◆ WHAT TO PRODUCE ◆
Lines before the one containing "This screenshot has height=801, width=1512." are not wanted; restate the rest below word for word, through the last line, but drop any pictures.

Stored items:

--- START ---

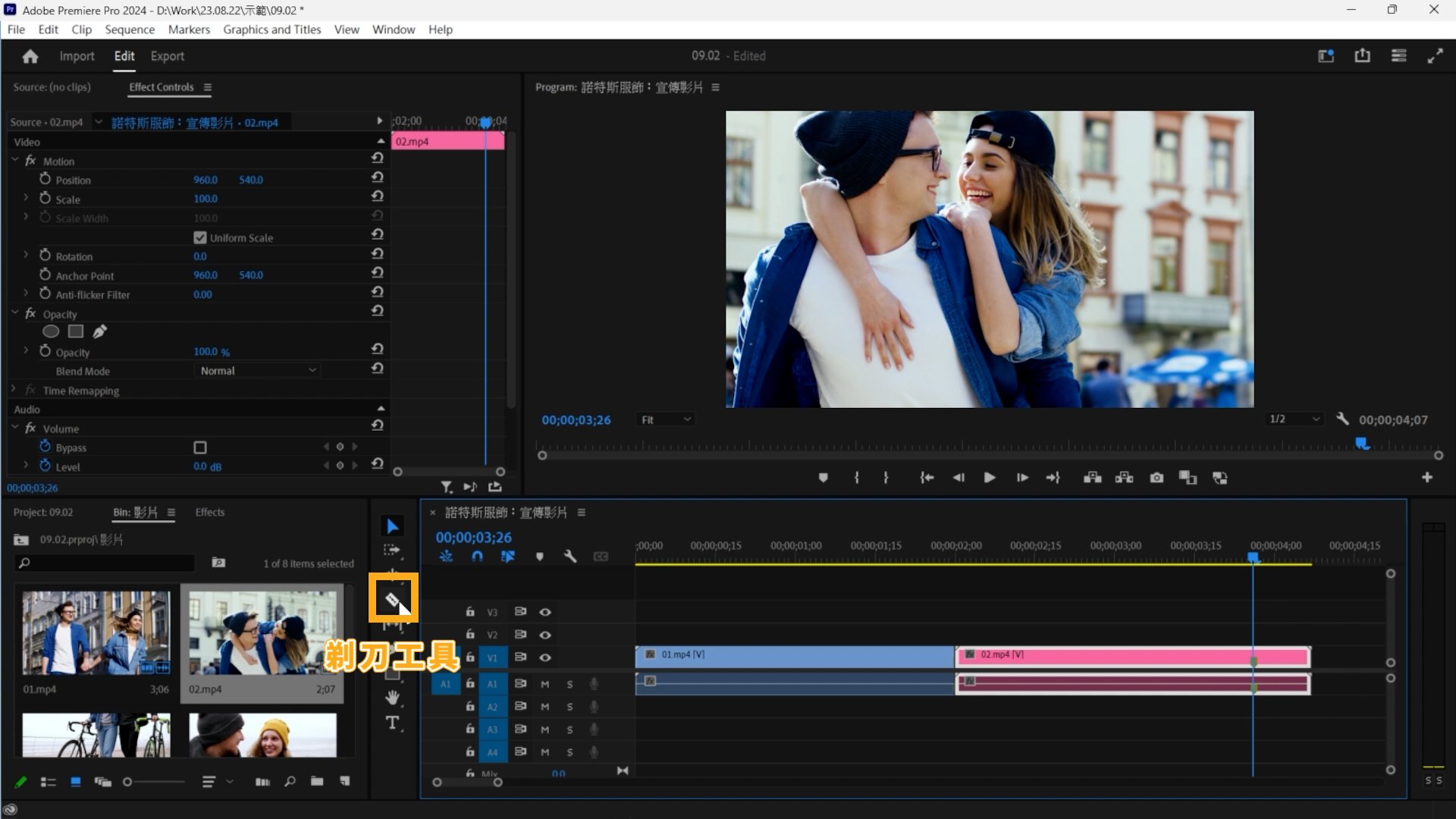Click the Add Marker icon in program monitor
This screenshot has width=1456, height=819.
pos(823,478)
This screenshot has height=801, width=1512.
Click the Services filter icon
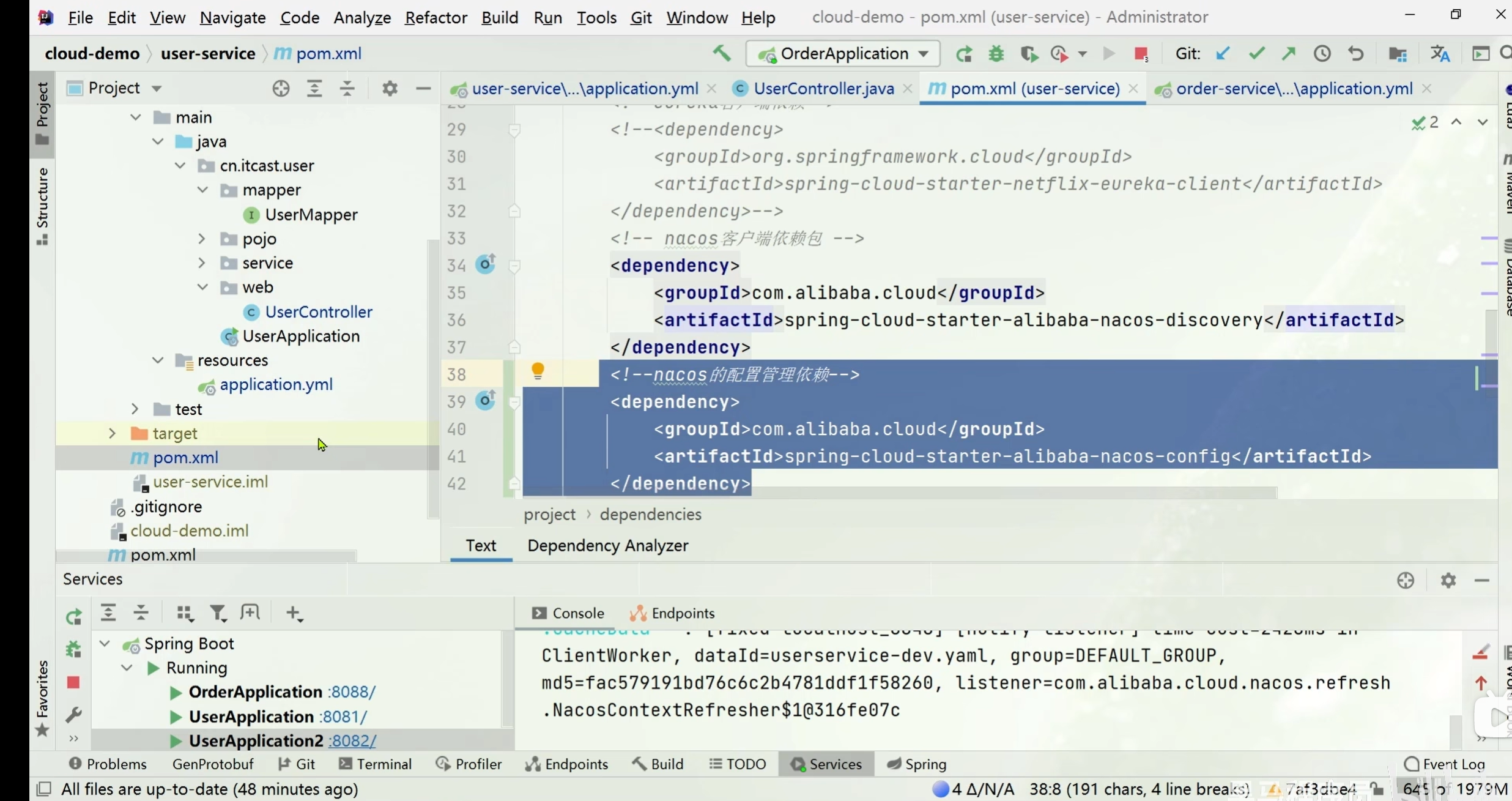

--- END ---

◆ ANSWER SECTION ◆
This screenshot has height=801, width=1512.
Click the Services filter icon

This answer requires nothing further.